• **Stored data**:
_ _ _ _ _ _ _
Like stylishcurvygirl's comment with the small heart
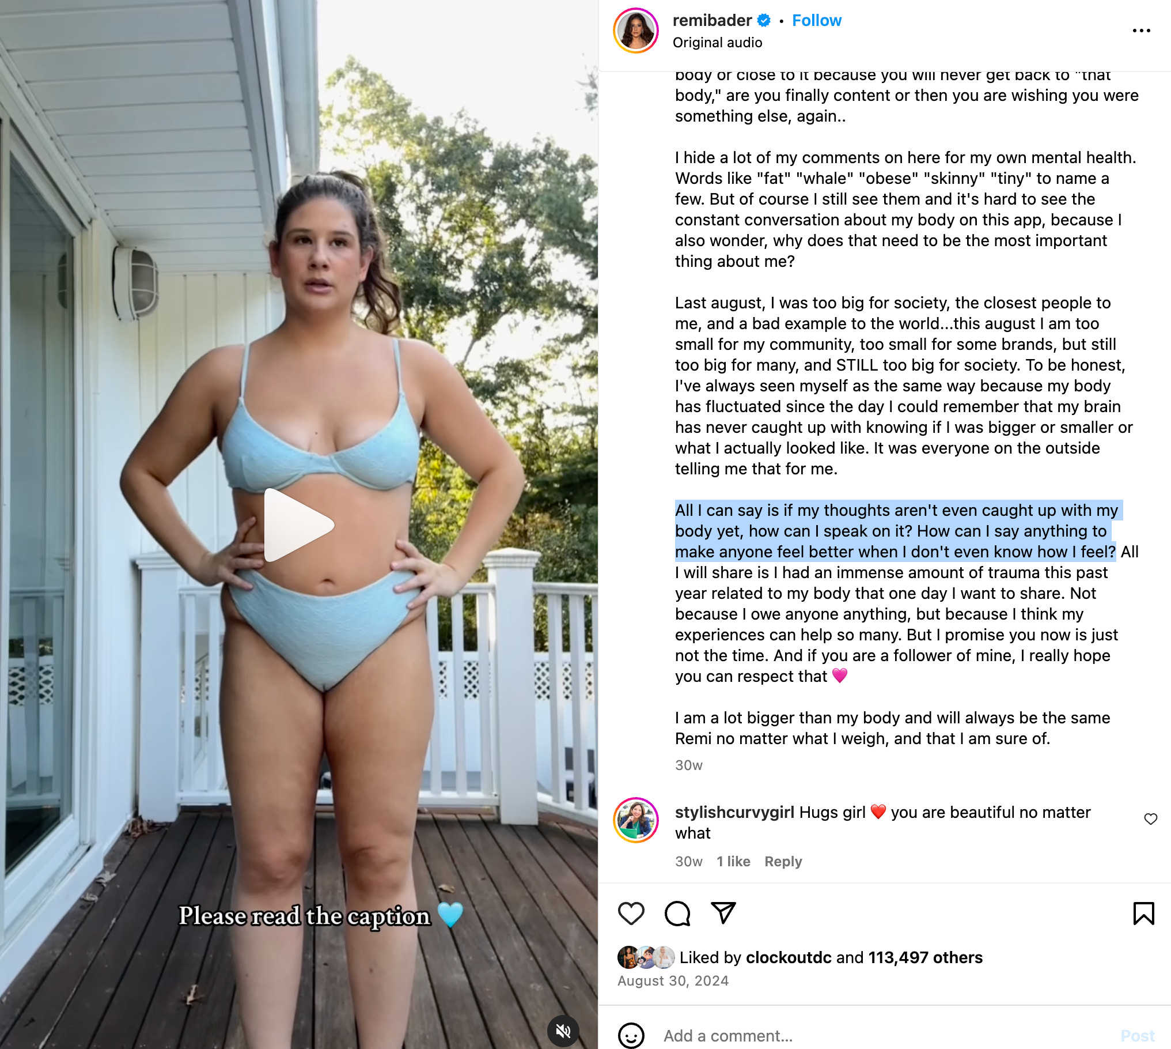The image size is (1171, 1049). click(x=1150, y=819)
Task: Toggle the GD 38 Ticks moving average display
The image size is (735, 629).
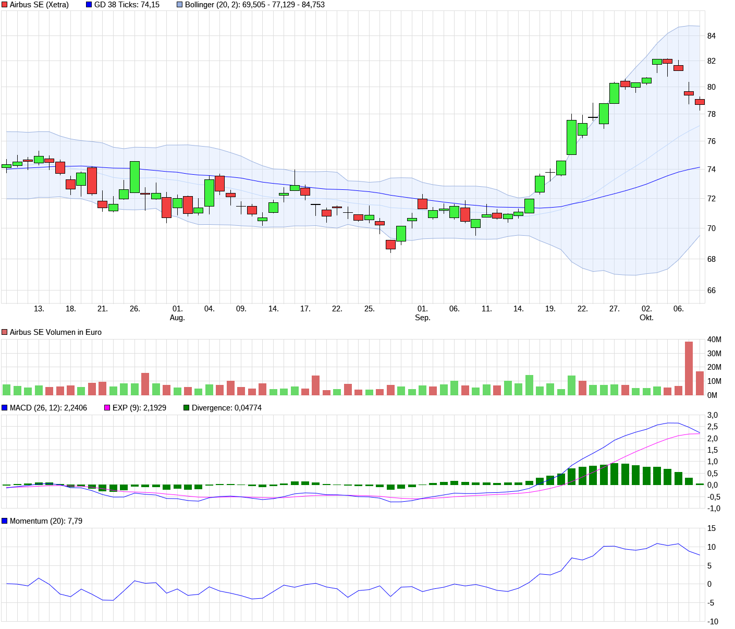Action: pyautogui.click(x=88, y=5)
_ _ _ _ _ _ _
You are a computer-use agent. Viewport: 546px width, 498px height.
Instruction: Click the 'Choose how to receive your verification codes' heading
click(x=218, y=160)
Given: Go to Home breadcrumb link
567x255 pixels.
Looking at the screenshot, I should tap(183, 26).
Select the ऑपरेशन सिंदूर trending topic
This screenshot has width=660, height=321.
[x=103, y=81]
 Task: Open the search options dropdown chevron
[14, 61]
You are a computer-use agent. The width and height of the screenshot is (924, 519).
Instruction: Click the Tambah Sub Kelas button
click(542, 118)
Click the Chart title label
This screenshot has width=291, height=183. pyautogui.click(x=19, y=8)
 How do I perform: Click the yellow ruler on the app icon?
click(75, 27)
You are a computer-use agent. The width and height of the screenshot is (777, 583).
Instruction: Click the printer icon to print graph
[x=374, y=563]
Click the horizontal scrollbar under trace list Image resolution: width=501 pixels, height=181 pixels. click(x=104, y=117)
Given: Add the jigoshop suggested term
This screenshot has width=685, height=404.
_ _ _ _ _ _ _
• **Exercise directions**: The expected answer holds each line from the listing above where the string "computer" is present.

• **Completed task**:
You are a computer-use agent. Viewport: 546px width, 498px height.
You are a computer-use agent. The width and height of the screenshot is (924, 519).
You are a computer-use agent. The width and height of the screenshot is (777, 583).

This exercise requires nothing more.